The entire purpose of a campaign is to manipulate the outcome of an election. A rally manipulates the outcome, as does a debate. As does a news article that raises question about one of the candidate's integrity.
True. I am not disputing there aren't any efforts to manipulate voters. I would be surprised if there were not. But the relevancy that the media tried to transport just wasn't adequate.
I genuinely believe that many just have been played, but that could have been mitigated by providing at least a somewhat believable perspective.
This is an instance where imprecision in language is being weaponised for talking points. There are always many small errors and fraud in any large election. I don't think anyone would dispute this. And it is tolerable because the error is unlikely to be statistically significant.
The question is whether there is large scale, organised electoral fraud. Of that there's precisely zero evidence.
So when the “mainstream” media says “there is no fraud”, they're talking about organised fraud, not small counting errors and individual voter misconduct.
I think the real issue here is people are being blasted with some misleadingly official-looking "Election Over! X totally and indisputably Wins!" news, the day before a big set of elections.
You must also find it massively irresponsible for Trump to state he won the election as early as Wednesday morning.
Fortunately, his statements, like those of the media, aren’t how the winner is determined. Rather, all the votes are counted and then certified. The media waits until the unofficial counts are outside of the reach of recounts. Trump’s legal challenges are contradictory: he’s arguing to continue counting in states where he is behind and stop counting in states where he is ahead.
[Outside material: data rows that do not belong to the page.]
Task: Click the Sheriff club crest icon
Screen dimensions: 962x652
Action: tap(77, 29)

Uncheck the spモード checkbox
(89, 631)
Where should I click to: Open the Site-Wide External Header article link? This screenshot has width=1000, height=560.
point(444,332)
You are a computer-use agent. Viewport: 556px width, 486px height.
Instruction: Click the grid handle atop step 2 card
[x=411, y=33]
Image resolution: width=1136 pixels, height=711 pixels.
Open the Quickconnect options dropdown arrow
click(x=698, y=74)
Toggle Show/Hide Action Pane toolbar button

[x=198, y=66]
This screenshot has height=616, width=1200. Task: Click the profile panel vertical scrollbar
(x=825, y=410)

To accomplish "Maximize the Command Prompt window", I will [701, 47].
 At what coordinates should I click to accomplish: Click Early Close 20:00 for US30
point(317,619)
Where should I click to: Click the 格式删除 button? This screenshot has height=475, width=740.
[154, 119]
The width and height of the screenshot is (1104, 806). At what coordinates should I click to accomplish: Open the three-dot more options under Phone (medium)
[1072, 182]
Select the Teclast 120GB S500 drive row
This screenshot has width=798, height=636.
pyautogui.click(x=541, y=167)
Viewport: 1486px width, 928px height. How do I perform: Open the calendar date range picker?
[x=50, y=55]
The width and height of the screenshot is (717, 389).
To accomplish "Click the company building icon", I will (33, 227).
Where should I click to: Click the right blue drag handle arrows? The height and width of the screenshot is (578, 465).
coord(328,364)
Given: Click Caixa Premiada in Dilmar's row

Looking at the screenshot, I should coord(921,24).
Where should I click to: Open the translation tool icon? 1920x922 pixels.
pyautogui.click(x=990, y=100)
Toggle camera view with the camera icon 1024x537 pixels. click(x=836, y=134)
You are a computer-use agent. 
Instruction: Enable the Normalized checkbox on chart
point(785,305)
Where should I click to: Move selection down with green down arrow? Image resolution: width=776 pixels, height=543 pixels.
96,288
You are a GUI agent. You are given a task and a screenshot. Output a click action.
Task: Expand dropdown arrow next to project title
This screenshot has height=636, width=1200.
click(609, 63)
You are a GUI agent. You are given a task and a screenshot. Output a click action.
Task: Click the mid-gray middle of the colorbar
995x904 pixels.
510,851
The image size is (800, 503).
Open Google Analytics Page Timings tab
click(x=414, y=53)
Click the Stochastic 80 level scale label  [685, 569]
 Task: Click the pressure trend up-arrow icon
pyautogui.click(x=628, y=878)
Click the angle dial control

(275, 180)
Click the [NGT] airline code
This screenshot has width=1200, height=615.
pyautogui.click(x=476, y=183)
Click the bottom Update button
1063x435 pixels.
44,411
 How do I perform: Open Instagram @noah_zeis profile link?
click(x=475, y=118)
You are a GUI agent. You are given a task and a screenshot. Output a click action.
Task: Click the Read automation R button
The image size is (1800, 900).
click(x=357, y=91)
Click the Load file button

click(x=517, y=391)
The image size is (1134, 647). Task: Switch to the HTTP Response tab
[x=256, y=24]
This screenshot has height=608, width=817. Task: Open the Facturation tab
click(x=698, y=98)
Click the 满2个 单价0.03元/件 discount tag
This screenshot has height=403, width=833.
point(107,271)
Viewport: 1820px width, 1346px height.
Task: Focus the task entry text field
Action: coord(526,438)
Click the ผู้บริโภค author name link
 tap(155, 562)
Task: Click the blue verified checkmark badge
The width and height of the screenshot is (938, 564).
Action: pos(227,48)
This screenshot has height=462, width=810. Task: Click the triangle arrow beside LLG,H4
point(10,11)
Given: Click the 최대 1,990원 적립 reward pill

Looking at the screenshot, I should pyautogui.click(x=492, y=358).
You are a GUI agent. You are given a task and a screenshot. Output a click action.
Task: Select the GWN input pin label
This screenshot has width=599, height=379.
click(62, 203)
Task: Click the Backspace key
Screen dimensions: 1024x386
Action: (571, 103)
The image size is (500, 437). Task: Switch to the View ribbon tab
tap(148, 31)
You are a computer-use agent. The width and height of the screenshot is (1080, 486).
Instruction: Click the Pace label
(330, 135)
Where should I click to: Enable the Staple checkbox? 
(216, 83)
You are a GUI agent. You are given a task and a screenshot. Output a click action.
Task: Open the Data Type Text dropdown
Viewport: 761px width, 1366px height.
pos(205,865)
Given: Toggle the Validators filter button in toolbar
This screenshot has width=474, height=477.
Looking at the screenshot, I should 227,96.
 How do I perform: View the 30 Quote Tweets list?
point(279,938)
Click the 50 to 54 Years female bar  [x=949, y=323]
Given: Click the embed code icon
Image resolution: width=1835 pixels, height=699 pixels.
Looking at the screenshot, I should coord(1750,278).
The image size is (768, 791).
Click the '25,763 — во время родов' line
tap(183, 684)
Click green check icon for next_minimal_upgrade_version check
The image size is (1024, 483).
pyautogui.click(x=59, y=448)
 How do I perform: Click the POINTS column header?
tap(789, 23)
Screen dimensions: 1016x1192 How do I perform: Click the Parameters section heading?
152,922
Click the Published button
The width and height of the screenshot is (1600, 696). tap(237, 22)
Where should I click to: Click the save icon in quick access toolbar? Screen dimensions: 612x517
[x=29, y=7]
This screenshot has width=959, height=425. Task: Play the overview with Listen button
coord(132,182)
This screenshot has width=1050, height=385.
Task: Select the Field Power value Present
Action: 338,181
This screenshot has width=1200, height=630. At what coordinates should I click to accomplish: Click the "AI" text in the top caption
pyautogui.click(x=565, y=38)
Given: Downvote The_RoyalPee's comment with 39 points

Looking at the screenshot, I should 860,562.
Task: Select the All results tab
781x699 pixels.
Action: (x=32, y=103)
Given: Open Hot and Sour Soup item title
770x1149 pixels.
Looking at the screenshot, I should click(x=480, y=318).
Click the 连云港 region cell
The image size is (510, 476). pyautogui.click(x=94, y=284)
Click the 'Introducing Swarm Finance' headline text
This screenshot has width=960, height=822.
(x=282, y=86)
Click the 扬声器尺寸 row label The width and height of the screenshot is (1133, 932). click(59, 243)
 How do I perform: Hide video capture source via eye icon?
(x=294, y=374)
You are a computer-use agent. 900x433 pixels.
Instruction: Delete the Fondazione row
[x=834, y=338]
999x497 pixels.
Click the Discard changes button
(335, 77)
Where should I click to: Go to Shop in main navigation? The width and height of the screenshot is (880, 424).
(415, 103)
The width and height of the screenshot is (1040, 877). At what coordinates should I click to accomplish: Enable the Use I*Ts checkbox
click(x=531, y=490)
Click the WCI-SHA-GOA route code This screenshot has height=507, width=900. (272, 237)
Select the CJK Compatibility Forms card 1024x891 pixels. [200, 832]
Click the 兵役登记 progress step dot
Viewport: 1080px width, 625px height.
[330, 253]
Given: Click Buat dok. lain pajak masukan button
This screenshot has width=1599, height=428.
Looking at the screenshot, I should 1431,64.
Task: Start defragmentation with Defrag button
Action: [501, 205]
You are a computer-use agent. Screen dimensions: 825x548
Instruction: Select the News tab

It doesn’t work that way.
After 2000, the media has been very conservative in waiting to call elections. In any case, they’ve twice miscalled a presidential election but it didn’t impact the ultimate winner, because at the end of the day, we follow the rule of law.
I was teasing, too. There is no real evidence of a significant pattern of voter fraud. The outcry is just part of a media campaign by right-wing organizations to justify legal measures intended to suppress voter turnout among Democratic constituencies.
Doesn't need to be intentional, the fact that when the mistake was shown after the fact, the best they could do is invalidate tens of thousands of votes, which very likely were for one candidate, shows how the win was stolen from him.
Perhaps if Congress and media actually addressed voting fraud concerns rather than pretending that our elections magically became perfect now that a Democrat won something, then no one would have shown up.
But as it is, it's unclear who won the election without fraud.
I’m criticizing the press for not calling the winner.
In most elections, the press takes their duty of calling the winner very, very seriously. Almost like it’s a constitutional role.
And yet when it would have mattered, they decided not to.